A young Richard Hayman. Photo credit: Bettmann / Getty Images

And this arrangement! I was like, “Holy Cow! Is that Richard Hayman? This writing is amazing! The song must have really inspired him, and he really dug deep. And you are right: this arrangement stands the test of time. And I’ll tell you the other secret about it: it’s really, really hard! [laughs] You really had to work on it.

How often do you play the keyboard with the Boston Pops?

I have done this over the years a few times. Frankly, most of them were a long time ago when I was young and stupid – or brave – it’s a fine line between those two things. I play less and less every year, but from March or April of last year, when we were completely closed, I started playing a little more, and I did several things in the framework of the BSO, a kind of virtual. , home series. I did a few other things, worked on Debussy.

And because conductors during a pandemic are the most useless animals there is, because… you know, it’s hard enough being a performing artist of any kind. But when you’re a performing artist who depends on bringing a lot of other people together [laughs], then you are in trouble.

But when you sit down and play “Maple Leaf Rag” you are definitely not useless at this point.

Well, you know, that’s the great thing. It’s good to go back to your midrange and create some sound yourself when you can’t create sound with others.

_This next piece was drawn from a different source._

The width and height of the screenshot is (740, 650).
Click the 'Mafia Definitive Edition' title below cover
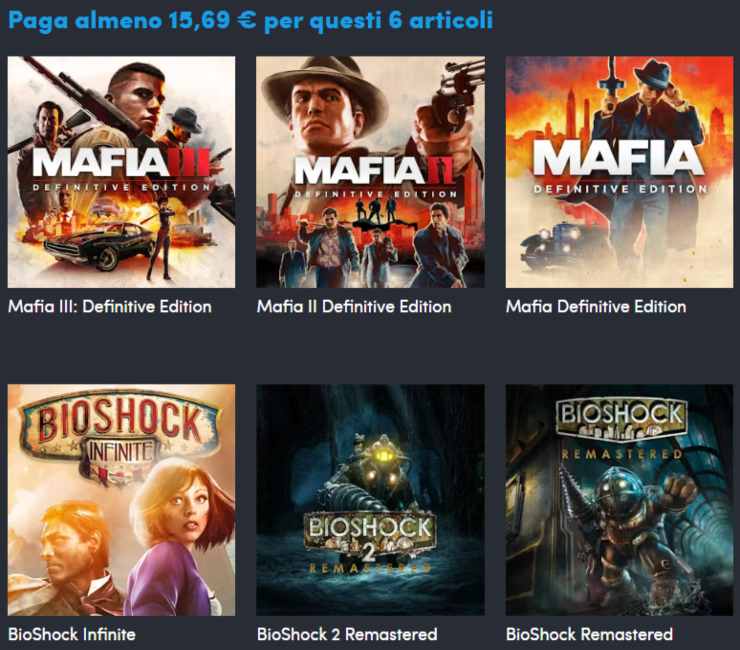[x=596, y=307]
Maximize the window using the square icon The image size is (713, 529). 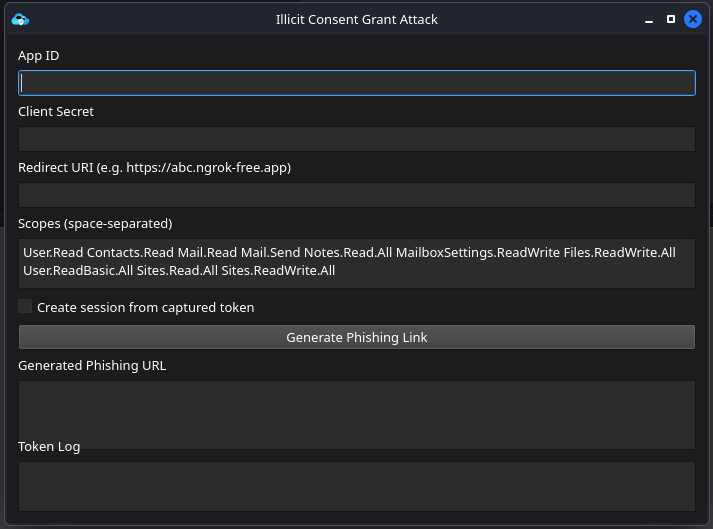pos(670,19)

We’re looking for all the little silver liners that we can find around this time, and I think one of the things that’s been really good is that the virtual performances give the audience a chance to see us in different lights – things that ‘they usually don’t. see us doing live concert experiences in the normal parade.

Not to mention being able to see the faces of some players for the first time.

You are right – and the players as individuals. This is something that I have said a lot, that, just for the sake of convenience, the only face that tends to be associated with an orchestra is that of the conductor. Like when my face is associated with Boston Pops. But there are 80 people in there, and a lot of them have really interesting stories and really interesting independent lives. Virtual performances give people a chance to dive deep into the people they’ve supported, kind of like a generic whole, for years.